I would like to share a project did in the Machine Learning class at NOVA-IMS where we applied some regression technics like Linear Regression and Decision Tree. The goal of the project consists in developing a predictive data analytics solution for a French insurance company, following a CRISP-DM methodology (Where we could say that the most important part is the Business understanding, or to understand exactly the problem). The developed model seeks to forecast the number of claims each policyholder will have in the following year. By having this information, the insurance company could adjust its pricing model for the next year’s premiums according to the predicted number of claims.
After applying all the techniques and process of a CRISP-DM methodology, coming through Data Understanding, Data Preparation, Modelling and Evaluation for Liner Regression and Decision Tree. We were able to fit the results:
Despite the fact that the results obtained by the model in the training set are similar to the ones obtained using the test set, all obtained measures show us that the model predictive power can be considered weak. One possible reason for such results is the fact that the initial dataset is extremely inbalanced (many more observations reporting zero claims than higher than zero)
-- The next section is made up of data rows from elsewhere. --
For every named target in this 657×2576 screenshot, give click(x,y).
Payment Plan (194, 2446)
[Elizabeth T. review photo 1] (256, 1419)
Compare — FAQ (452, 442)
Similarly to what was observed using the Linear Regression Model, for the Decision Tree model the results obtained in the training set are similar to the ones obtained using the test set. Evethough, onde again, all obtained measures show us that the model predictive power can be considered weak.
Initialy, one could infer that the Decision Tree Model should return more robust results. Although, this was not the case. One possible reason for such is the fact that the initial dataset is extremely inbalanced (many more observations reporting zero claims than higher than zero). As well as that, a higher number of observations, meaning, a larger dataset, could lead to better results.
In this exercise we are able to see some problems involved in applying Machine Learning. It does not work as magical and are able to fit and solve all problems. Some time a good data Understanding and Data preparation can say more than the model itself. The fact is that Machine Learning is a great technique, but it needs hard work and the knowledge to be used correctly, every task needs the specific tool. If we think in the real life, we must know that this tool it will be used for many people and generally it better to make it simple. Do it simple!